Painting by Henri Rousseau

The Dream (Le Rêve; occasionally also known as Le Songe or Rêve exotique) is a large oil-on-canvas painting created by Henri Rousseau in 1910, one of more than 25 Rousseau paintings with a jungle theme. His last completed work, it was first exhibited at the Salon des Indépendants from 18 March to 1 May 1910, a few months before his death on 2 September 1910. Rousseau's earlier works had received a negative reception, but poet and critic Guillaume Apollinaire remarked on its debut: "The picture radiates beauty, that is indisputable. I believe nobody will laugh this year."

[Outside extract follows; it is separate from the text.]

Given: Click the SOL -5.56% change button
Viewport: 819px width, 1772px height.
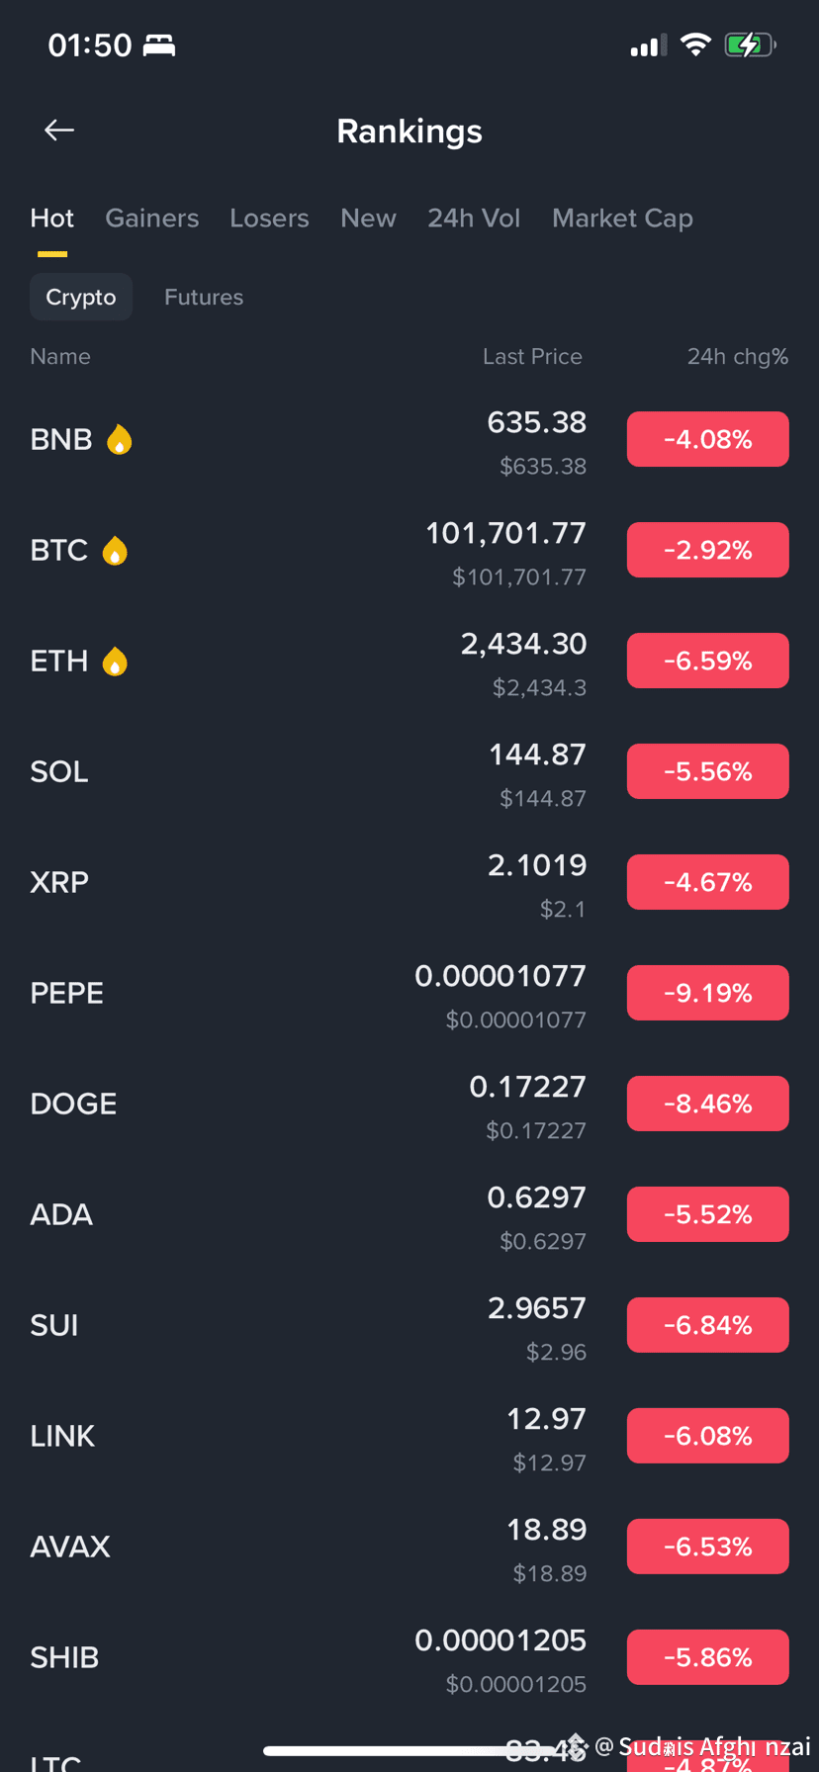Looking at the screenshot, I should click(708, 771).
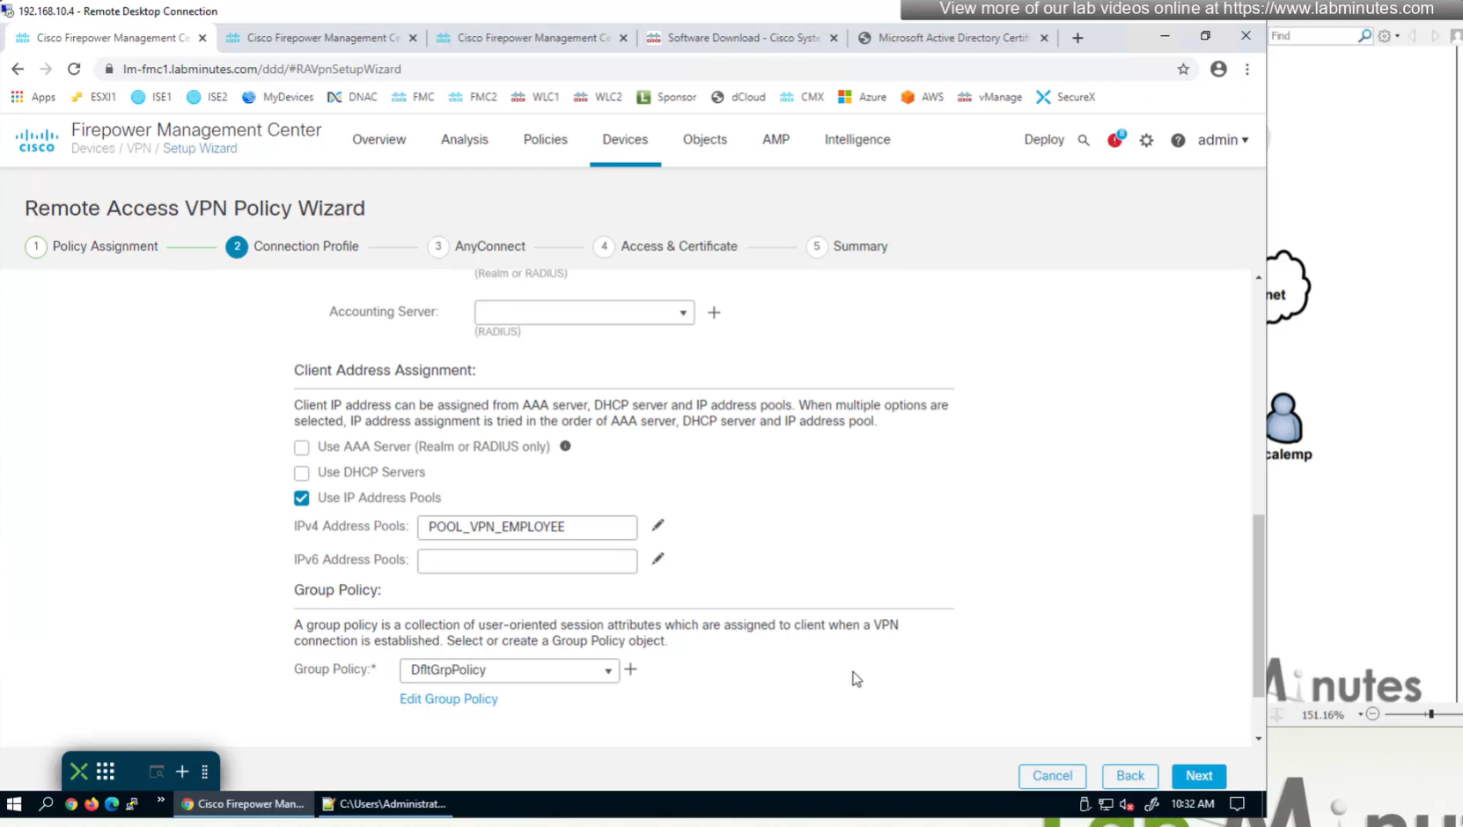
Task: Click info icon next to Use AAA Server
Action: click(565, 447)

The Dream is the largest of the jungle paintings, measuring 6' 8½" × 9' 9½" (204.5 × 298.5 cm). It features an almost surreal portrait of Yadwigha (Jadwiga), Rousseau's Polish mistress from his youth, lying naked on a divan to the left of the painting, gazing over a landscape of lush jungle foliage, including lotus flowers, and animals including birds, monkeys, an elephant, a lion and lioness, and a snake. The stylised forms of the jungle plants are based on Rousseau's observations at the Paris Museum of Natural History and its Jardin des Plantes. The nude's left arm reaches towards the lions and a black snake charmer who faces the viewer playing his flute, barely visible in the gloom of the jungle under the dim light of the full moon. A pink-bellied snake slithers through the undergrowth, its sinuous form reflecting the curves of the woman's hips and leg.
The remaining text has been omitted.